Selain Afghanistan, ada juga ketidakadilan akibat pandangan masyarakat kepada wanita di bagian utara India yang kini dikhawatirkan akan menyebar ke wilayah selatan India. Ketidakadilan itu menyebabkan maraknya praktek aborsi di sana hanya karena bayi yang dikandung adalah perempuan. Padahal Hindu dan Muslim sebagai agama mayoritas di India telah mengharamkan praktek aborsi. Tradisi tersebut  menjadi masalah serius karena mengakibatkan merosotnya jumlah populasi perempuan di sana dibanding laki-laki. Tentu saja ini akan berdampak sistemik ketidakseimbangan dalam masyarakat.
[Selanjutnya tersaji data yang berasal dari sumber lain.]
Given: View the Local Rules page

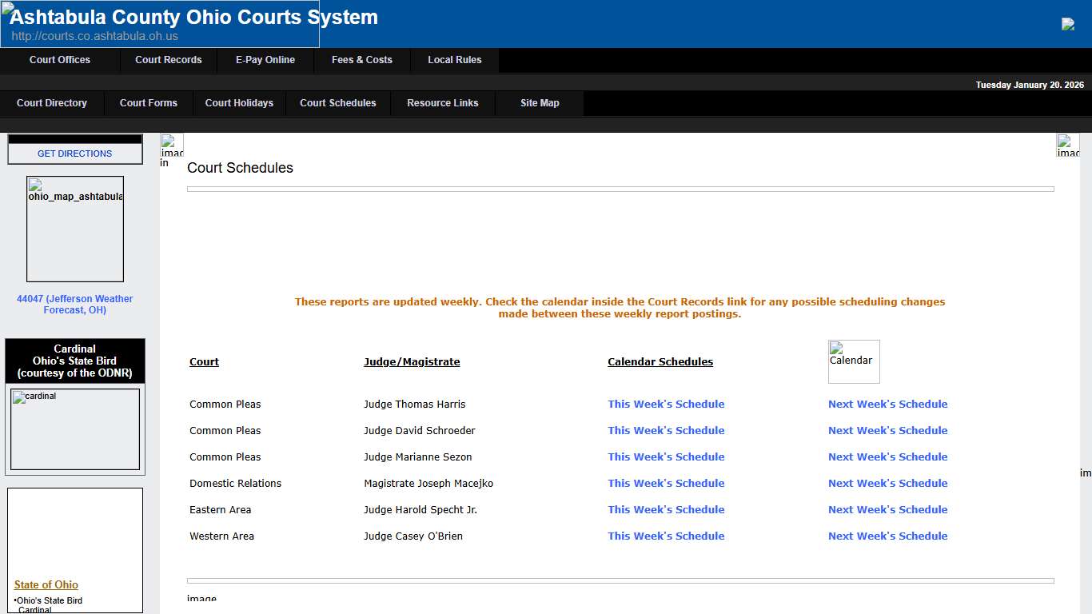Looking at the screenshot, I should (454, 60).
Anak lelaki dipandang unggul karena dapat mencari nafkah dan menjadi ahli waris bagi keluarga. Sebaliknya, anak perempuan adalah makhluk lemah yang hanya menjadi beban dalam keluarga.

Mari kita kembali mengenang sejarah terjadinya gerakan Feminisme setelah revolusi Perancis dan Amerika. Saat itu wanita hak wanita terabaikan karena tidak berhak mengenyam pendidikan, mendapatkan pekerjaan layak dan memiliki hak suara dalam perpolitikan. Perjuangan untuk dimanusiakan dan setara itulah Feminisme berasal.

Namun, seiring mewabahnya liberalisme radikal yang menghalalkan segalanya atas nama kebebasan berekspresi, gerakan Feminisme sudah banyak menyimpang dengan memperjuangkan hak-hak liar seperti hak bertelanjang dada di depan umum seperti layaknya lelaki yang banyak di dengungkan para aktivis feminis Go Topless dan aktivis Femen.  Berbagai gerakan emansipasi wanita yang menutut kesamaan berbagai hal dengan pria mewabah dari negara maju sampai negara berkembang. Dampak salah kaprah feminisme itu akhirnya melupakan fitrah wanita yang harus menjaga kesucian dan sebagai madrasah pertama bagi anak-anak dikarenakan wanita terlalu sibuk beraktifitas diluar rumah.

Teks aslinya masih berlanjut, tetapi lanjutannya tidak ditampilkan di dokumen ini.